- _WHAT TO DO_: State how many lines below hold the word "month". Give that number and no other text.

::::

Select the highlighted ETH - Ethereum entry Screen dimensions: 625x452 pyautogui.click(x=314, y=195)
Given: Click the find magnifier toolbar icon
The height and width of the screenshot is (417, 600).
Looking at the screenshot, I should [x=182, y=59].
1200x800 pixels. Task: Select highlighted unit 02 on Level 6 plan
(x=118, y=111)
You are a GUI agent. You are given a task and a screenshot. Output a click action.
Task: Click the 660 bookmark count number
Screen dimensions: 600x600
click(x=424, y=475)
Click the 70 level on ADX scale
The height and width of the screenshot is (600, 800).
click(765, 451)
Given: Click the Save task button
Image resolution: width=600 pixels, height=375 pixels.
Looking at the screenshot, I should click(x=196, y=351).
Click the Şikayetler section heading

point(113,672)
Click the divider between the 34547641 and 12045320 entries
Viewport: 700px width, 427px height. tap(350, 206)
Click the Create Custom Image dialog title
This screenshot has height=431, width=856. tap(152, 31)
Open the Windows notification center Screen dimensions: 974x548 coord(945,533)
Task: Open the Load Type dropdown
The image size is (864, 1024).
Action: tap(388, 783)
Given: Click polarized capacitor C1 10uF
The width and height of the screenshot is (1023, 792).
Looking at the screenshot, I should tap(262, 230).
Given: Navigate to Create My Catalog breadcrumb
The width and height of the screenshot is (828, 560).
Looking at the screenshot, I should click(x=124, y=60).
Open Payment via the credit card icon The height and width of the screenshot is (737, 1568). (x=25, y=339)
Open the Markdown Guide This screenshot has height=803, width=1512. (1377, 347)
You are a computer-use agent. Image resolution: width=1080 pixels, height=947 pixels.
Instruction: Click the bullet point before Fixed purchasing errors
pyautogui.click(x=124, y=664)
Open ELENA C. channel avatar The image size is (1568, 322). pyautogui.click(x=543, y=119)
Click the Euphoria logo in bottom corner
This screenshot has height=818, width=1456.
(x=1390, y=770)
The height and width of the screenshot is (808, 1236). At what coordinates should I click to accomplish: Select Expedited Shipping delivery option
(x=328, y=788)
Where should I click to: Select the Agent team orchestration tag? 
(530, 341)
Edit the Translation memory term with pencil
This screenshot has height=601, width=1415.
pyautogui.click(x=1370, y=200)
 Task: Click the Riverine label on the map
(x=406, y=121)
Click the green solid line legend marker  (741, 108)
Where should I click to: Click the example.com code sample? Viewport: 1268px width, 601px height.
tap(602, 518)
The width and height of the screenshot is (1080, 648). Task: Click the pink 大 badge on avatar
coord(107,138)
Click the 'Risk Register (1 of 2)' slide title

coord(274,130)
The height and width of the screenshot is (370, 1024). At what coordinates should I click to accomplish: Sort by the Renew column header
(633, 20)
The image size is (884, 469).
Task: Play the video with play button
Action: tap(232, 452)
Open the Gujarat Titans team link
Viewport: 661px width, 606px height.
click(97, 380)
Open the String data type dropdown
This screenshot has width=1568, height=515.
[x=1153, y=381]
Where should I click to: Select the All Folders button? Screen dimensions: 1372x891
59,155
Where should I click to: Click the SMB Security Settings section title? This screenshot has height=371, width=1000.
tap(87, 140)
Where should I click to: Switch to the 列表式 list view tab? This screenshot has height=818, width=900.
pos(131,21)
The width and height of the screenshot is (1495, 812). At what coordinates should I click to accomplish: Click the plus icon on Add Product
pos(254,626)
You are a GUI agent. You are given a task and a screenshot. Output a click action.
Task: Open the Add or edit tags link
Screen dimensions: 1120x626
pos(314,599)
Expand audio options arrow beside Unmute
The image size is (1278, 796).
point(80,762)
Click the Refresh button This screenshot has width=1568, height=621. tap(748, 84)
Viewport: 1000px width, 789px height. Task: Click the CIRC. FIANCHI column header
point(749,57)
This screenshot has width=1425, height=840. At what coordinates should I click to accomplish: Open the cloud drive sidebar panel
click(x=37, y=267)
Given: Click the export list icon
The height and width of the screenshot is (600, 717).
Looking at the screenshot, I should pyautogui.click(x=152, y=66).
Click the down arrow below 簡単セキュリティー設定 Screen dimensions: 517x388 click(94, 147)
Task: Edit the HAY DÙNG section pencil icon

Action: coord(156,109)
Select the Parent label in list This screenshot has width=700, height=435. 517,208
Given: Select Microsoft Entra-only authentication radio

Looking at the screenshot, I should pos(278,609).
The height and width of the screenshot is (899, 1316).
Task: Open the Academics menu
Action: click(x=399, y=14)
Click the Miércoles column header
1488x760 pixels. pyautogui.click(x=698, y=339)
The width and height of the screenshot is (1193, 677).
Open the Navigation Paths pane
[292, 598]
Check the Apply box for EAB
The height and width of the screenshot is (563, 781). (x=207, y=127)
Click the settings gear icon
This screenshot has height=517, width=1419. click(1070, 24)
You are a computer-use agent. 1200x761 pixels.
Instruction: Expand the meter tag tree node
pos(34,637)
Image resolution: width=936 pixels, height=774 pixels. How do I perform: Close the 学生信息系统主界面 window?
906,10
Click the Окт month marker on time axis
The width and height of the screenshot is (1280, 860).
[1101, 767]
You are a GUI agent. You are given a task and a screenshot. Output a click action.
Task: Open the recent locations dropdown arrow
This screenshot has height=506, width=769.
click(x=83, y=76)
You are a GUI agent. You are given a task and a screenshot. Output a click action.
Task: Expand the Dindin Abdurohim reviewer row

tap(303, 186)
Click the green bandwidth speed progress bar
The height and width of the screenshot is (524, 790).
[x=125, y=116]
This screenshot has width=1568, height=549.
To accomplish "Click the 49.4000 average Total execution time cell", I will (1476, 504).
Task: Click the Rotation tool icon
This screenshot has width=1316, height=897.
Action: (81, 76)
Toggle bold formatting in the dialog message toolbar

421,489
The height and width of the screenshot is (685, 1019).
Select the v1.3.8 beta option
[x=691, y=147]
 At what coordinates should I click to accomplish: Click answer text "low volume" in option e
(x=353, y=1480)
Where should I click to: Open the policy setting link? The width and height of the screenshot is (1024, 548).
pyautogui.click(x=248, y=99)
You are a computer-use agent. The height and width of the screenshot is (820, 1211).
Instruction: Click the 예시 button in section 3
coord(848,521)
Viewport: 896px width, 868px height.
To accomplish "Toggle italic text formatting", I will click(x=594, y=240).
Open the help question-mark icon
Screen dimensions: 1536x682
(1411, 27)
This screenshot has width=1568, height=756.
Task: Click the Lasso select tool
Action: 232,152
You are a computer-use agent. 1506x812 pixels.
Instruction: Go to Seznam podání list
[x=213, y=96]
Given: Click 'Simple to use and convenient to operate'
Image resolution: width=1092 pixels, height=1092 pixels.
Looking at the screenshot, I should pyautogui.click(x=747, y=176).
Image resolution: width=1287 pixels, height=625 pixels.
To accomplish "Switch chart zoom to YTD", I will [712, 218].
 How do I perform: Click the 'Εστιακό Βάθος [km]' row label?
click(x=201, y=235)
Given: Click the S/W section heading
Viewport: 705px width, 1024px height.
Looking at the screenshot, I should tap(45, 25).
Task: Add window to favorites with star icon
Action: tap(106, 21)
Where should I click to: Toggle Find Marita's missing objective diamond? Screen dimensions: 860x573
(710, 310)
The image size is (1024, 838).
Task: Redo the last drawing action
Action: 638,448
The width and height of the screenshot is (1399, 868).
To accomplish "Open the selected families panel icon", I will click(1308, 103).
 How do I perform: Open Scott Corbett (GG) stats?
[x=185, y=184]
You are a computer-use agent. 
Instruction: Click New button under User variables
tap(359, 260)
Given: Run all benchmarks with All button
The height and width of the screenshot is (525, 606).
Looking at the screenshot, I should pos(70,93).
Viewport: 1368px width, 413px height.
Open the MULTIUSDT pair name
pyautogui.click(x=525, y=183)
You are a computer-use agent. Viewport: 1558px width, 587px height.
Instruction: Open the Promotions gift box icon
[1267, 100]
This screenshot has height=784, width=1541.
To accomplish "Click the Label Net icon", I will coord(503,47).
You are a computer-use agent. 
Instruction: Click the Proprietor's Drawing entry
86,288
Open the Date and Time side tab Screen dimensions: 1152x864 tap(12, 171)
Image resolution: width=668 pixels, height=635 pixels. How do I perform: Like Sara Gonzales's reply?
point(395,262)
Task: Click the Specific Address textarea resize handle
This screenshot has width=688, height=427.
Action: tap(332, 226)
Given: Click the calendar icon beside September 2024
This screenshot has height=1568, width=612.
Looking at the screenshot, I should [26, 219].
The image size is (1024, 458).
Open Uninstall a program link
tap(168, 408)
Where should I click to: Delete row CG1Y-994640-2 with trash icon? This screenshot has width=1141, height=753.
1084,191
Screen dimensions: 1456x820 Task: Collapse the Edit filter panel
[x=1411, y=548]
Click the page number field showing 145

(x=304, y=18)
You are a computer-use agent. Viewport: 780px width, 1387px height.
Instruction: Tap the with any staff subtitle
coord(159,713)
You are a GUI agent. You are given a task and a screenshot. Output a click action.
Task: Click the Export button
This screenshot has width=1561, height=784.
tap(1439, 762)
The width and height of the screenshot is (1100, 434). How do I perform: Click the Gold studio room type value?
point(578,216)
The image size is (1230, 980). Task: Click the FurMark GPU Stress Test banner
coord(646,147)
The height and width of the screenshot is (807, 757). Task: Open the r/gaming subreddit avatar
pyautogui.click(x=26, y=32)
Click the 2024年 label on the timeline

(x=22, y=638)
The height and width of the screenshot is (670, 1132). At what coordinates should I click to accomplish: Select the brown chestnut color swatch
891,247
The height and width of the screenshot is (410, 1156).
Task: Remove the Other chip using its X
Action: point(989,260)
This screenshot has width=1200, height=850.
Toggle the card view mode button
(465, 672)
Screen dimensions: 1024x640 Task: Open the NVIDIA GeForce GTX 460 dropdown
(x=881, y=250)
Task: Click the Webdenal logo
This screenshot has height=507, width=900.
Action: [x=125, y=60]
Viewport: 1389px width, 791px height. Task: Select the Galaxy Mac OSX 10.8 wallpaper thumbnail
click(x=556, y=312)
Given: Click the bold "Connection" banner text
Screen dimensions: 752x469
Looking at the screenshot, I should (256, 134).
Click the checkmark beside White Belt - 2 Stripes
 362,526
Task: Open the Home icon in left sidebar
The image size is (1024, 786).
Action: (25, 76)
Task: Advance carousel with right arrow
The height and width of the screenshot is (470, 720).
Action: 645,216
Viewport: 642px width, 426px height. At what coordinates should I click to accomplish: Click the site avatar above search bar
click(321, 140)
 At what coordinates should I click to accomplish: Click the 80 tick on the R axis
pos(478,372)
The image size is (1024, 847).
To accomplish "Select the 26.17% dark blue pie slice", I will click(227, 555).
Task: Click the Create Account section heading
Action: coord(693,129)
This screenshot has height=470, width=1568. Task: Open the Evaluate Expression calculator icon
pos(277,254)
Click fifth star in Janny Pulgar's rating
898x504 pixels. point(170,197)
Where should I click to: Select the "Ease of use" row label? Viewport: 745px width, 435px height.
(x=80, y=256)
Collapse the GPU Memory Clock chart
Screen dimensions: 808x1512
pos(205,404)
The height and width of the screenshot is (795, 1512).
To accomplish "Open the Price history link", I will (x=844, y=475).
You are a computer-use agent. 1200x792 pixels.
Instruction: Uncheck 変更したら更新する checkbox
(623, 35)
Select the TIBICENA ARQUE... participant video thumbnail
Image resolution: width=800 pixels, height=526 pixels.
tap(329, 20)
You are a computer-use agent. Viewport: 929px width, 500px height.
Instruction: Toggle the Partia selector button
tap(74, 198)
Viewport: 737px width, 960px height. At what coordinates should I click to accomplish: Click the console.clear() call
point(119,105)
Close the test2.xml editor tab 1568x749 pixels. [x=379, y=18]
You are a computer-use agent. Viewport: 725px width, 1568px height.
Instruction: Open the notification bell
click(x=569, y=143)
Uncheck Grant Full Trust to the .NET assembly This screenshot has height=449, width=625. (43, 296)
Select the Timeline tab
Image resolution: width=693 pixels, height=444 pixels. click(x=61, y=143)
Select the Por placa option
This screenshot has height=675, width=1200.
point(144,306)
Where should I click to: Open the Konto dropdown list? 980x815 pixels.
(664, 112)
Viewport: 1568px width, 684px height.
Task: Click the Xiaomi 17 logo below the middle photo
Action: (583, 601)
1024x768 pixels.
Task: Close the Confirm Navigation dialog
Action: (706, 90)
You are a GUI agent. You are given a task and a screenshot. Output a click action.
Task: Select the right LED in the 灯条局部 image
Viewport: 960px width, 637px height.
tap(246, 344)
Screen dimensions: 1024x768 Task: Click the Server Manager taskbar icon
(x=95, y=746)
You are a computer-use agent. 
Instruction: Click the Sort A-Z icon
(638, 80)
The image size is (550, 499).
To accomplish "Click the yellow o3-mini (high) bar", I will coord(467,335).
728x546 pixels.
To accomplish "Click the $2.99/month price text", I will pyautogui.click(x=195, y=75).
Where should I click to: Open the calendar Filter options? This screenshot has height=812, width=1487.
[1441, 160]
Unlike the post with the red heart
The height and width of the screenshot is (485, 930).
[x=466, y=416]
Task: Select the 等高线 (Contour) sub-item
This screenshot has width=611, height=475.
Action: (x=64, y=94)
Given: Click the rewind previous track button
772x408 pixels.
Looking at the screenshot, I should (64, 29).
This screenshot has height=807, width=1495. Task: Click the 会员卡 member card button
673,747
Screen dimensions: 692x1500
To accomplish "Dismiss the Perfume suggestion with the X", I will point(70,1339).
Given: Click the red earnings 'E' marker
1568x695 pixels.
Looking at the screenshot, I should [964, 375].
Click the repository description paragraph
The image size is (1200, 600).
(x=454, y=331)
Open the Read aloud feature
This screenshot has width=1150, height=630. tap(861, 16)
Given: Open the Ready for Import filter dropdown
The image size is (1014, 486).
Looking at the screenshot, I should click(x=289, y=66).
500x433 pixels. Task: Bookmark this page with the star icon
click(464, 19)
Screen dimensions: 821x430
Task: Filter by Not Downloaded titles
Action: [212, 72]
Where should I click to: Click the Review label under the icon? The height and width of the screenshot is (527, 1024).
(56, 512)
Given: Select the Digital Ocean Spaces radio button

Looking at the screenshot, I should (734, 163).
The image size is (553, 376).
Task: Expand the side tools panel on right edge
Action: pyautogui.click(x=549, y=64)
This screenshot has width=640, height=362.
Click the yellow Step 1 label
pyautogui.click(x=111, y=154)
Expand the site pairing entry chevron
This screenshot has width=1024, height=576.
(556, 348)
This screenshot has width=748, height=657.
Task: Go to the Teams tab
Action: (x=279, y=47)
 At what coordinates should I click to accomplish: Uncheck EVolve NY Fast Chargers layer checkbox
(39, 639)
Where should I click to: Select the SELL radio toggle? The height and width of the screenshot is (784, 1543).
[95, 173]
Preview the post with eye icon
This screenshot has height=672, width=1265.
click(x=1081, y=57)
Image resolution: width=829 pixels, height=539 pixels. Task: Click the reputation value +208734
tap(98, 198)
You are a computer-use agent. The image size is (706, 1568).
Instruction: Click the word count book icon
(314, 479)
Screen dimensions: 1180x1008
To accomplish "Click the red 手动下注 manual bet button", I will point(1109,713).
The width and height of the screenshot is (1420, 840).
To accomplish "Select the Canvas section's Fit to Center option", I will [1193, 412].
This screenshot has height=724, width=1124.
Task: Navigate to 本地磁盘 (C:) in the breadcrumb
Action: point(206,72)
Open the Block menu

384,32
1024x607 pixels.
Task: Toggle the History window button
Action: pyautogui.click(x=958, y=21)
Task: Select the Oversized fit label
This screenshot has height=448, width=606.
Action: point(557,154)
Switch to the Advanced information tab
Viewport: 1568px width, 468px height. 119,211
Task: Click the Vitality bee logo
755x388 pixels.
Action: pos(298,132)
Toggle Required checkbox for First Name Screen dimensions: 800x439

::::

- _PROBLEM SOLUTION_: 2